Which of these hypothesis is true will probably depend on what the network is learning and there are probably many more possible reasons for why dropout works.

Moving on, how do you actually implement dropout? What we'll do is we create a vector mask of ones and zeros, with half the numbers being ones chosen uniformly randomly, and then multiply it by the vector of layer activations we want to apply dropout to. The resulting vector is what will be used as input to the next layer. The problem is that we want to use all the neurons at test time (when we finish training). If we do this then what happens is that the neurons of the next layer will receive inputs that are twice as large since the weights of the layer adapted to only half the neurons being there. This means that we need to reduce the activations by half during test time. This is not a very neat solution as we'd like to get rid of any extra processing at test time. Instead, we use "inverted dropout" where we double the activations of the neurons that are not dropped at training time. This will make the weights adapt to having inputs that are twice as large which will work fine with twice the number of neurons at normal activation amount. You can find this explanation in these lecture notes on page 44.
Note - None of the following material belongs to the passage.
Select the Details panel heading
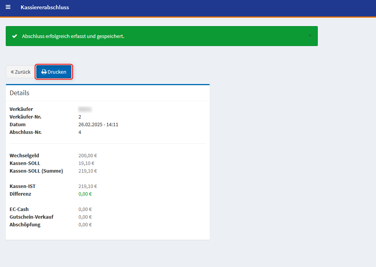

Here is some Python code using numpy:
def apply_dropout(layer, dropout_prob=0.5):
    mask = np.random.binomial(n=1, p=1-dropout_prob, size=layer.shape)
    dropped_layer = layer * mask
    rescaled_dropped_layer = dropped_layer/(1-dropout_prob)
    return rescaled_dropped_layer

Just use the output of this function as input to the next layer. At test time you can either avoid using it altogether or use a dropout_prob of 0.0 which will have no effect. For implementing in Theano, you can see how it is applied in the function _dropout_from_layer in this source code.

As an extra piece of information, when using recurrent neural networks you'll also want to use dropout; however be careful as the paper titled Recurrent Neural Network Regularization explains that you shouldn't apply dropout on the recurrent layers but only on the feedforward layers (that is, before or after the RNN).